Porsche 911 Cabriolet

Originaly published: 2014-04-18, From

Read the 2013 Porsche 911 Carrera Cabriolet’s introduction to our long-term fleet.

See all of the 2013 Porsche 911 Carrera Cabriolet’s long-term updates .

What We Got
Porsche makes it easy to customize your new car. Nearly anything is possible, but it all comes at a price. We wanted a 2013 Porsche 911 for as little money as possible, and we struggled to locate a car to satisfy our wants, yet stay below our mental cap of $100,000.

The base price for a 2013 Porsche 911 was $83,050. But there were must-have features for our ideal version of the new 991 series. First, we wanted the Porsche Doppelkupplung (PDK) seven-speed auto-clutch manual. This was the volume-selling transmission, so it made sense.
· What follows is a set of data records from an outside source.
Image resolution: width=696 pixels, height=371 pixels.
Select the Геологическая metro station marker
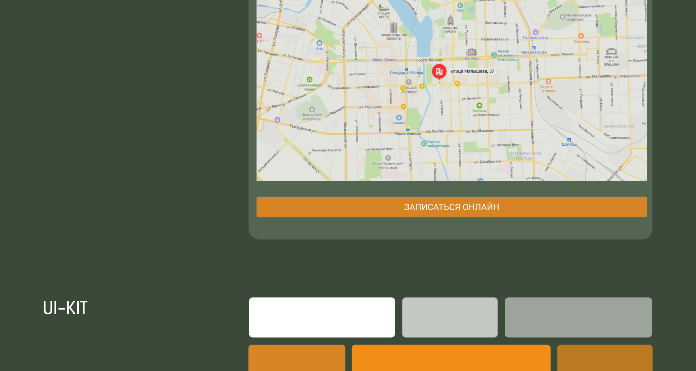(408, 129)
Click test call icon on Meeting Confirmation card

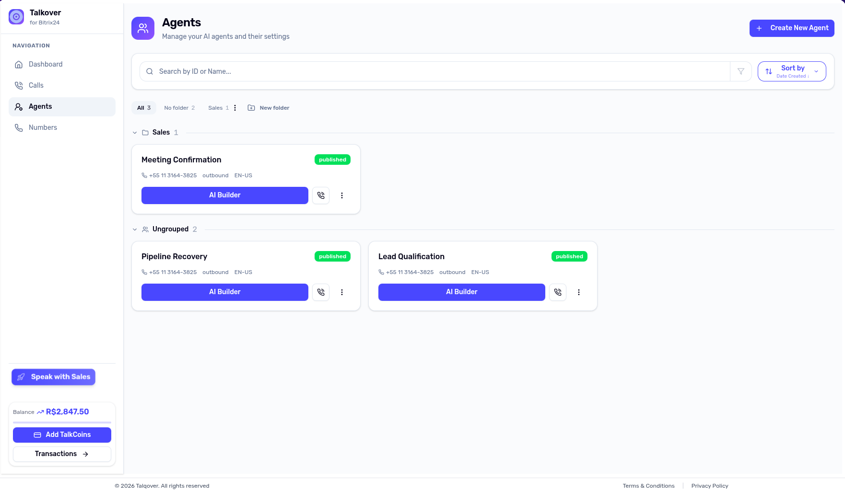pyautogui.click(x=321, y=195)
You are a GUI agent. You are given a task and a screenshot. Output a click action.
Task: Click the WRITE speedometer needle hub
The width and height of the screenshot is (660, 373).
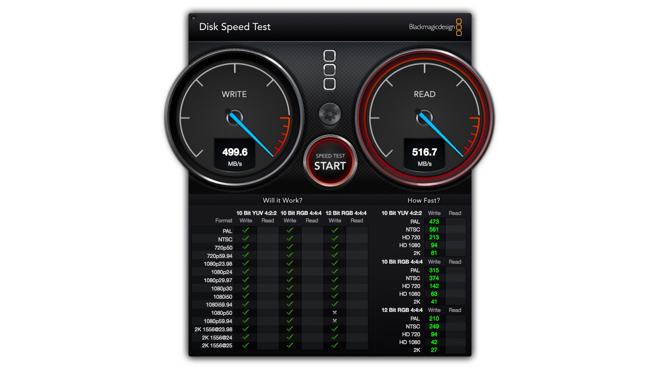(234, 118)
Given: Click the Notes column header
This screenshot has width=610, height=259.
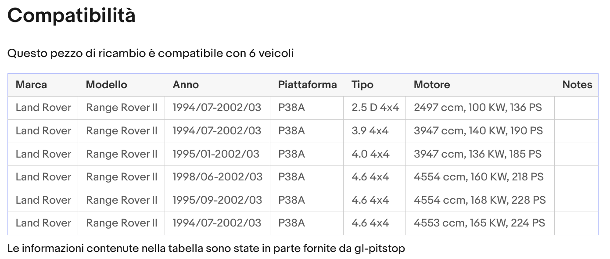Looking at the screenshot, I should tap(577, 85).
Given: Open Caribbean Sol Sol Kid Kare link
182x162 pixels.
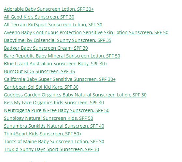Looking at the screenshot, I should pyautogui.click(x=41, y=87).
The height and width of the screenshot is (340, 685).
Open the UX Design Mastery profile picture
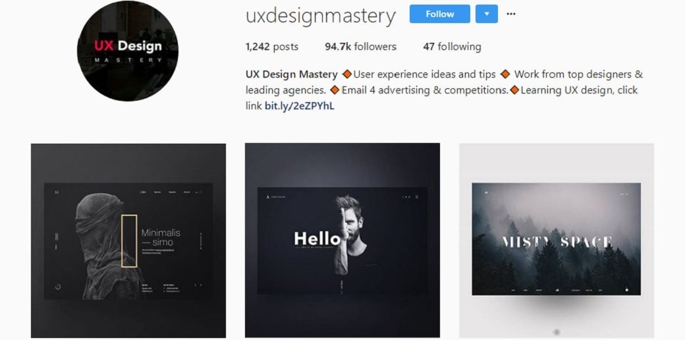tap(128, 51)
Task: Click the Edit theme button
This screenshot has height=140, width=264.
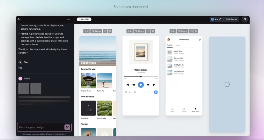Action: 231,19
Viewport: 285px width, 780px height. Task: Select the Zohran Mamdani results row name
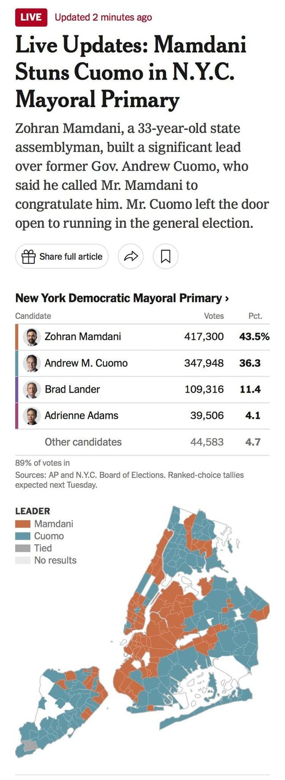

Our hearts were set on the 400-horsepower 911 S, but the budget guided us to the more affordable, 350-hp, 3.4-liter flat-6 of the base Carrera. We started shopping.

This sale needed to happen before year’s end, so there wasn’t time to order a car. We utilized the car-buying concierge services of AutoNation Direct. It was soon able to find us a car for the price we wanted. The proposed car had Agate Grey Metallic paint ($710), the Premium package ($2,940), PDK transmission ($4,080), 20-inch Carrera Classic wheels ($2,730) with the Porsche crests ($185), ventilated front seats ($840), satellite radio ($750), the SportDesign steering wheel ($490) and the Sport Chrono package ($2,730). It was as close to what we wanted as was out there. Sticker was $109,745 but we got it down to $98,045 for our 2013 Porsche Carrera Cabriolet with the aforementioned options. The car was delivered the same day on a flatbed trailer. Our test was under way.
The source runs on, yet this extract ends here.